Composer une équipe dans laquelle les acteurs auront des approches parfois antagonistes, mais souvent complémentaires, garantit la distance nécessaire pour ne pas “se marcher sur les pieds”. Les points d’échange pourront avoir lieu sur des terrains aussi disparates que les valeurs professionnelles, la conception du sujet, les orientations philosophiques et l’éthique du soin qui sous-tendent les rapports patients/soignants.

La complémentarité des approches

Lors des consultations ou lors des entretiens pendant l’hospitalisation, la présence simultanée du pédiatre et du psychologue permettra que les identifications multiples puissent être exploitables, tel du matériel biographique regorgeant d’éléments psychiques qui forcément se retrouveront en miroir dans le dialogue interactif [14, 15] du nourrisson et des parents. A partir du dialogue interactif parents-thérapeutes, peut apparaître et se restaurer le dialogue interactif avec le nourrisson. De ce fait, les attentes parentales concernant le comportement du nourrisson pourront être éclairées par la compréhension des déplacements transférentiels qu’ils effectuent sur celui-ci [15, 16].

Pendant que les parents vont questionner et attendre des réponses du pédiatre sur le développement du nourrisson (sommeil, marche, propreté et alimentation), le psychologue aura pour mission de lier passé et présent en interrogeant, sans forcément interpréter, les mobiles de ces questionnements. Pour nombre de problématiques somatiques du nourrisson, la réponse du pédiatre peut suffire à rassurer les membres de l’entourage sur leur capacité de “nursing”, ce qui, dans le meilleur des cas, peut générer un tassement du symptôme jusqu’à sa disparition. Néanmoins, dans les situations où le trouble du nourrisson peut avoir une étiologie d’allure psychosomatique [17], dans les situations où la nature des interactions entre les membres de la triade semble parasitée au point de perturber les fonctions de régulation de l’excitation du nourrisson [18], il est nécessaire de mettre en place un dispositif de soins en cothérapie dans lequel un pédiatre et un psychologue pourront aborder et traiter le trouble somatique en profondeur sur sa double valence organique et psychique, en se dégageant du seul primat de l’organicité [19].

Les objectifs de la collaboration simultanée du pédiatre et du psychologue

Dans le cadre d’une consultation conjointe, c’est l’approche psychoéducative [7] qui semble la plus appropriée à la prise en charge des nourrissons et jeunes enfants souffrant de difficultés alimentaires.
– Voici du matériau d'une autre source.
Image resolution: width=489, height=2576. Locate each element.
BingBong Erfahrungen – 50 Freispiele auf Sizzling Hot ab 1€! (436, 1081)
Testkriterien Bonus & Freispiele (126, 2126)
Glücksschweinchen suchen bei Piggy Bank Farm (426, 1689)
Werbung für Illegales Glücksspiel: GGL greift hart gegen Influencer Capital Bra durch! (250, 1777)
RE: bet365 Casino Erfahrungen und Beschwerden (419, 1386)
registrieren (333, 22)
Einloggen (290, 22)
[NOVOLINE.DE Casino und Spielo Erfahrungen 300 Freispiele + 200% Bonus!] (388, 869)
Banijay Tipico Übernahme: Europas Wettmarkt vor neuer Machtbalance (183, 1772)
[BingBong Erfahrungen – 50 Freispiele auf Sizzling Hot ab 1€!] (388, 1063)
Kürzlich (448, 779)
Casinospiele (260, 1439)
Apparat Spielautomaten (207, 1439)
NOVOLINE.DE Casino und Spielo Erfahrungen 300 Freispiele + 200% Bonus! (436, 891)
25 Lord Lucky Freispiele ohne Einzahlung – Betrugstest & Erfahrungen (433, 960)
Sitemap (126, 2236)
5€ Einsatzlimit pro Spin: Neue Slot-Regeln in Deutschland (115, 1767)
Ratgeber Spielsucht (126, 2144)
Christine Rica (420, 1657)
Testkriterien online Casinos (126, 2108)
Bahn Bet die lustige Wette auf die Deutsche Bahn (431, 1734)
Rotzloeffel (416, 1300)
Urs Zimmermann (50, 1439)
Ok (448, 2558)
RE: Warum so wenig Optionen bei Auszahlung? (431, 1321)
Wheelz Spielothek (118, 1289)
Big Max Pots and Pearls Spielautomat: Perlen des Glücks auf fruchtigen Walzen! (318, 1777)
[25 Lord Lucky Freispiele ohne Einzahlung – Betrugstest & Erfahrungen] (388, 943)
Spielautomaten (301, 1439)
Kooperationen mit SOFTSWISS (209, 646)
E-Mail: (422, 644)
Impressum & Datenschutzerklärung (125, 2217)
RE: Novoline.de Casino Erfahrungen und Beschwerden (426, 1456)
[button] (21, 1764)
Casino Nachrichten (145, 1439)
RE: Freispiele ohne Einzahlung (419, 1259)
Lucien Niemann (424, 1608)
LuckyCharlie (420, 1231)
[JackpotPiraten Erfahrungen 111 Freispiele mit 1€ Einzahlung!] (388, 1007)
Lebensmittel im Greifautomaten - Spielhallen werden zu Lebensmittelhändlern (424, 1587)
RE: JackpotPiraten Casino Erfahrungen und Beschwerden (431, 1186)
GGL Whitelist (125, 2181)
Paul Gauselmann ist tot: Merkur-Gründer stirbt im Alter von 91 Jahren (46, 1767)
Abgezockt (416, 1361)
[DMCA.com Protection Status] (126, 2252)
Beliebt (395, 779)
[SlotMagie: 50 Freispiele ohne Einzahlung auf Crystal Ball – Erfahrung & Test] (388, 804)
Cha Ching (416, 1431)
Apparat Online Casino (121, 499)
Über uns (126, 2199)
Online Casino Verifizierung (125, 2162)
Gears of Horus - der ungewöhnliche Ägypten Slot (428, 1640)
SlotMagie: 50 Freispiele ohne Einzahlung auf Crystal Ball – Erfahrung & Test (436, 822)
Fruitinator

Un suivi régulier et un soutien fort des parents sont indispensables pour qu’ils aident les nourrissons à reconnaître leur sensation de faim et, parallèlement, pour qu’ils leur apprennent à manger en accordant leurs propres signaux internes de faim et de satiété [20]. L’objectif principal est, par la mise en place d’un cadre de repas [21] et la compréhension du système relationnel qui doit se développer [16], d’aider les parents à retrouver un état émotionnel satisfaisant pour permettre aux nourrissons d’autoréguler leur niveau d’excitation interne [22, 23], afin de limiter le conflit durant l’alimentation et permettre une augmentation régulière des ingesta [4]. Les troubles alimentaires précoces nécessitent une expertise des thérapeutes impliqués, tant dans le champ de la pédiatrie, que de la pédopsychiatrie [24].

Notre expérience d’une consultation conjointe, nous conduit à penser que l’intervention simultanée, en “accordage”, du pédiatre et du psychologue est plus efficiente que si chacun intervient séparément, dans des lieux différents et à des intervalles de temps irréguliers.